Education Correspondent

Almost four in 10 young people fear they are addicted to the internet, according to new research, prompting fears from children’s campaigners that youngsters could leave themselves vulnerable to cyber bullying.

Two thirds of 11 to 17-year-olds take their tablet, smartphone or laptop to bed with themselves and use the devices to talk to friends online, play games and watch films, the survey, of more than 2,200 young people, found.

Of those taking their internet devices to bed, only a third were doing homework, while two-thirds were talking to friends on social networks or watching films and videos.

One 12-year-old girl said: “The internet nearly always controls my actions. I have been told that I am addicted to the internet, and prefer its company rather than being with other people. I feel lost without the internet.”

The findings follow a number of cases where teenagers have committed suicide after being bullied online. Daniel Perry, 17, a mechanic from Fife, jumped from a bridge in July last year after being blackmailed online, and Joshua Unsworth, 15, from Lancashire, was found dead in April last year after suffering months of online bullying.

Claire Lilley, the head of online safety at the NSPCC, said: “While the internet can be a great place for children to learn and socialise, it is worrying that so many feel that they are addicted to it.
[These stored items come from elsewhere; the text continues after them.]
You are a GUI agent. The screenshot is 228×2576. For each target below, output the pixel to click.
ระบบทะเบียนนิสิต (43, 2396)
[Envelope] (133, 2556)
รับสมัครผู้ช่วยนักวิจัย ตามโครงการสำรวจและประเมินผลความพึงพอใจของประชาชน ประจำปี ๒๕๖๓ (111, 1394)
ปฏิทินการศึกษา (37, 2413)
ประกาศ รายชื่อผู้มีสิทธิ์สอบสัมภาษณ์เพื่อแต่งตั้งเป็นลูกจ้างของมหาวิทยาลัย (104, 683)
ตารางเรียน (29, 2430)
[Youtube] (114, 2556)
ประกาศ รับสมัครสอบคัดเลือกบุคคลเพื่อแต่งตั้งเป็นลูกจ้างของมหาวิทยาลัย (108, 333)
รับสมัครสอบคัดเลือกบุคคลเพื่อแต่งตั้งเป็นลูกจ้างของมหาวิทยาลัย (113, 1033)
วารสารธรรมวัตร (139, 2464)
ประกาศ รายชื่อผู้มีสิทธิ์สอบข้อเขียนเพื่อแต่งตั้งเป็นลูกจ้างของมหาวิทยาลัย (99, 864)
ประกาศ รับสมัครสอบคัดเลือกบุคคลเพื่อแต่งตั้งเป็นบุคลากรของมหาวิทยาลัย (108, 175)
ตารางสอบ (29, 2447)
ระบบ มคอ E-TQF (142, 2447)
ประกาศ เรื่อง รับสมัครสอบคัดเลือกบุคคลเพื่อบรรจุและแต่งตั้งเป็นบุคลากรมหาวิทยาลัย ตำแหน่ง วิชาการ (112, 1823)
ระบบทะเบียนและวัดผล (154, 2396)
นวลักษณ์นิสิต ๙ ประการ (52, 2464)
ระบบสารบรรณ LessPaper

There is a lot of pressure on young people, including from their peers, to be ‘always on’, and the 24/7 nature of children’s access to the internet means that issues like online bullying can escalate quickly.”

The charity has seen a rapid increase in the number of children contacting ChildLine about online bullying, which leapt from 2,410 in 2011/12 to 4,507 in 2012/13.

Dr Barbie Clarke, from Family Kids & Youth, the social market-research agency, which conducted the research, said: “Many of the young people we spoke to simply did not feel they would be able to manage without it [the internet]. They did not feel able to function if they couldn’t get hold of their friends and look things up on the internet.”

The findings came as a new charter drawn up by the Tablets for Schools charity, which commissioned the research, was published to encourage children to limit their internet use.

Mark Griffiths, a professor of gambling studies at Nottingham Trent University, said: “Studies suggest that between 1 and 3 per cent of people may have a genuine internet addiction. But there will be many more who exhibit habitual behaviour which has become problematic. The extent to which it is problematic depends on the impact it is having on your life. As long as young people are getting their homework done, helping with the chores and have some balance to their lives, then I don’t see it as a problem.”